Aspect, business object are combined closely with the gesture in video image, have both been remained in video image video main body (such as main broadcaster)
Main image and action, add interest for video image again, while will not also bother user and normally watch video, so as to
To reduce user to the dislike of the business object showed in video image, and the attention of spectators can be attracted to a certain extent
Power, improve the influence power of business object.
Embodiment six
Based on identical technical concept, referring to the logic diagram of Fig. 6 gesture control device.
The gesture control device of the present embodiment includes:Gesture detection module 501, for entering to currently playing video image
Row gestures detection;Position determination module 502, for when detecting that gesture matches with prearranged gesture, determining business to be shown
Object shows position in video image;Business object drafting module 503, for using computer graphics side showing position
Formula draws business object.
Alternatively, showing position determination module 503 includes:Feature point extraction unit, for the gesture extracted and detected
The characteristic point of hand in corresponding human hand candidate region;Show position determination unit, for the characteristic point according to hand, it is determined that with
The corresponding business object to be shown of gesture detected shows position in video image.
Alternatively, position determination unit 503 is showed, for the characteristic point according to hand and the class of business object to be shown
Type, it is determined that business object to be shown corresponding with the gesture detected shows position in video image.
Alternatively, position determination unit 503 is showed, for the characteristic point according to hand and the class of business object to be shown
Type, it is determined that multiple in video image of business object to be shown corresponding with the gesture detected show position;From multiple
Show and select at least one to show position in position.
Alternatively, position determination module 503 is showed, for when the gesture and corresponding prearranged gesture phase that determine to detect
Timing, it is determined that corresponding with prearranged gesture business object to be shown shows position as with detecting in video image
The corresponding business object to be shown of gesture shows position in video image.
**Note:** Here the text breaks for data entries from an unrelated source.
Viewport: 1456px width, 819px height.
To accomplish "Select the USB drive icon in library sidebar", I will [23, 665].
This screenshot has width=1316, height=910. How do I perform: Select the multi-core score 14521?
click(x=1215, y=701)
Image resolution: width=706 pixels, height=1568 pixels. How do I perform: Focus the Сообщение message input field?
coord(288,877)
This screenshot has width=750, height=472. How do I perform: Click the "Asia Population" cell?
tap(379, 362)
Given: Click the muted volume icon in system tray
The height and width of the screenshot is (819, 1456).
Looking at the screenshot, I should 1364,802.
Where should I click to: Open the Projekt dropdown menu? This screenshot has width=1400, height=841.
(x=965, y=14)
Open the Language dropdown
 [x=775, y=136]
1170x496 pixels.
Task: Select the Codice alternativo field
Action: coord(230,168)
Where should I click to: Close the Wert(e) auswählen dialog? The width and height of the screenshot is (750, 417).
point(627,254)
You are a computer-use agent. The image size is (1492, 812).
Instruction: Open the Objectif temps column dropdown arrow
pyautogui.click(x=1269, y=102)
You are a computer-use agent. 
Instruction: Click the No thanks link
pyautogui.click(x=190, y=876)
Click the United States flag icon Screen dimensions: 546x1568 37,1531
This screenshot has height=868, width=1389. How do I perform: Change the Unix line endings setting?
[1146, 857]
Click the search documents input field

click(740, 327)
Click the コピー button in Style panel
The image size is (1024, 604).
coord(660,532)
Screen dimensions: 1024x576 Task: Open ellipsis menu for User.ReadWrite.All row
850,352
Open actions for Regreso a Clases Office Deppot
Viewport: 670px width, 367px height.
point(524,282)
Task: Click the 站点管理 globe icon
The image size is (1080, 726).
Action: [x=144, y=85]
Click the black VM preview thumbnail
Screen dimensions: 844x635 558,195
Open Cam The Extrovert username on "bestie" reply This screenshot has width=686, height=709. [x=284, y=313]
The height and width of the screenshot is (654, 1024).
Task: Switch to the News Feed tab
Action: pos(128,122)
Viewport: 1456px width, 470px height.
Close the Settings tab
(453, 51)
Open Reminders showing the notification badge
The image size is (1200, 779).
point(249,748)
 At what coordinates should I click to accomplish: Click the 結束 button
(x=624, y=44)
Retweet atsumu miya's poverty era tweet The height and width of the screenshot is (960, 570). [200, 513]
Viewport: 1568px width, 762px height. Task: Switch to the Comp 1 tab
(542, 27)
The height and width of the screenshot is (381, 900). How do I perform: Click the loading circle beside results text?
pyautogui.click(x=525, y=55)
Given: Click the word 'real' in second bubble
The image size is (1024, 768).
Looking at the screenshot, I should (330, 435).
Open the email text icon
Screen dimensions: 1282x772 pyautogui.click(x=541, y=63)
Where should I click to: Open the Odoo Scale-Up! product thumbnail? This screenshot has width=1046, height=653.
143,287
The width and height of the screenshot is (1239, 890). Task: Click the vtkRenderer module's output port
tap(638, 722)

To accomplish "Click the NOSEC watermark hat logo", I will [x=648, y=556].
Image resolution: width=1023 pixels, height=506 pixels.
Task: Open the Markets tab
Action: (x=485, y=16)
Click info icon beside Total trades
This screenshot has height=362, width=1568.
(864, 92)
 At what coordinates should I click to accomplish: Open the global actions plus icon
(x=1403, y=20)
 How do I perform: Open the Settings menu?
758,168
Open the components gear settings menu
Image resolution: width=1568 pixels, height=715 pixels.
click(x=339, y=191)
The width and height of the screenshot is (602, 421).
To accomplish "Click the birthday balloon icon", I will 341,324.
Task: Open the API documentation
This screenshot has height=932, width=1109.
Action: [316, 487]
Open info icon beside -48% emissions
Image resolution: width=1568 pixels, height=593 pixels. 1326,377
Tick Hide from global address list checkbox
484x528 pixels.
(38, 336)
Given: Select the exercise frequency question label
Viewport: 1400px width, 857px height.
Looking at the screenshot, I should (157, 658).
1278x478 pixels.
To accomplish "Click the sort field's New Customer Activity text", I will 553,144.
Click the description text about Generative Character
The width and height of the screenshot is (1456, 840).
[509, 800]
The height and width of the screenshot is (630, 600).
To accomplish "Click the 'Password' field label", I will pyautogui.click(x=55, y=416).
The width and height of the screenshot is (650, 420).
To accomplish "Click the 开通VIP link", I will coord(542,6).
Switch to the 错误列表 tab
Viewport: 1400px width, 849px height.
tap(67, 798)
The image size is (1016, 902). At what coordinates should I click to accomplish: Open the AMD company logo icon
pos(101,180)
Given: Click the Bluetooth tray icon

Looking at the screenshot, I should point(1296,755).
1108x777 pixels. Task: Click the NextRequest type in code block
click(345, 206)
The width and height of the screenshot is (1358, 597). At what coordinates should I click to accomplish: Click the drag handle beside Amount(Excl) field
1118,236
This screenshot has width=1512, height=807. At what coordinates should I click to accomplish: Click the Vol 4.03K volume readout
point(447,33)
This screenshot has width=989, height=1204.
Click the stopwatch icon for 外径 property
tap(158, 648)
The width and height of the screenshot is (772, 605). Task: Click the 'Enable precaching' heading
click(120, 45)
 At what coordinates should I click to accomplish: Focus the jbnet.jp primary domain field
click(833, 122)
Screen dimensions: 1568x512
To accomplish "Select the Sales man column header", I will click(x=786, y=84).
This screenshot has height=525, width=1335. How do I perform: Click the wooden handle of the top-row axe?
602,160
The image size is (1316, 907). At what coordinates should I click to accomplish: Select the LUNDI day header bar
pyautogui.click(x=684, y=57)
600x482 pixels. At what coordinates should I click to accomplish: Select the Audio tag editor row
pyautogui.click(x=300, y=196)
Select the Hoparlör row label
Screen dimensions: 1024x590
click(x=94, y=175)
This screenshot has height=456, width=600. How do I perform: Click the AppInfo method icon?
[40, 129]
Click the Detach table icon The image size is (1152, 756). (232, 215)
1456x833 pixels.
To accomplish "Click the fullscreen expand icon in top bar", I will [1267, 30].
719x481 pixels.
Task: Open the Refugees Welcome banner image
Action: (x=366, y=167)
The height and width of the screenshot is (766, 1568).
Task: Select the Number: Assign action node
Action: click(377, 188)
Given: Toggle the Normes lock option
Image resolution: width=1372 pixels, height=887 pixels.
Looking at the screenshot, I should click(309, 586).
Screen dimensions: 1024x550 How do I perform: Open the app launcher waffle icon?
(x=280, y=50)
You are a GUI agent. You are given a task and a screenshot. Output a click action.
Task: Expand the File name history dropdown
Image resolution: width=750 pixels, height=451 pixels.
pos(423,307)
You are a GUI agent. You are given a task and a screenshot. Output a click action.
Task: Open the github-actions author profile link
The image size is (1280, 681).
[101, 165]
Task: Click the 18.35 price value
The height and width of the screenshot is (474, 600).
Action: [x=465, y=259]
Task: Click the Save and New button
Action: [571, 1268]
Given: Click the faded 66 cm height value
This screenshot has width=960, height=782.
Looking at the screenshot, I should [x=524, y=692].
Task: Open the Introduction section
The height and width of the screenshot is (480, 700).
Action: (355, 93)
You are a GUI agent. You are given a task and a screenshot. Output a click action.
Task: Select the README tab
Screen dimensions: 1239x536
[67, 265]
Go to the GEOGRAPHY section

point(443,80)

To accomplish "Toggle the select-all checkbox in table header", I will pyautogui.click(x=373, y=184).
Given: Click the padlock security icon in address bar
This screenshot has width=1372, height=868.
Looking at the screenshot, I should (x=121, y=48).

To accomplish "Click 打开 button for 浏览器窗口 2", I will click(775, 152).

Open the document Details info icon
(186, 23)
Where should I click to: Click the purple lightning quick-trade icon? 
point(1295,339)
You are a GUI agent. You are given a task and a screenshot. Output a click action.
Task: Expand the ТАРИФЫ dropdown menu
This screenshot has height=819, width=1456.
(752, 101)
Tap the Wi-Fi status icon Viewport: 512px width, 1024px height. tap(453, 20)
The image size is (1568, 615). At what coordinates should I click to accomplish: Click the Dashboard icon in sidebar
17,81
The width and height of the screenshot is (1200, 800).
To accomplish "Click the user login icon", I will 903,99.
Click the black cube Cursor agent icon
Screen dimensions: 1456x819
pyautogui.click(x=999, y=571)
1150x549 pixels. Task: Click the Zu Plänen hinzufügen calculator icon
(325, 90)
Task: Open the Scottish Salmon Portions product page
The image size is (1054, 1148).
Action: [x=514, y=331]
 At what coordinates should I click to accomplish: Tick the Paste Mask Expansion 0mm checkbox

Alternatively, position determination module 503 is showed, for from the gesture that prestores and the corresponding relation for showing position
In, obtain prearranged gesture corresponding to target show position as the corresponding business object to be shown of the gesture with detecting regarding
Show position in frequency image.
Alternatively, business object is to include the special efficacy of semantic information, and video image is live class video image.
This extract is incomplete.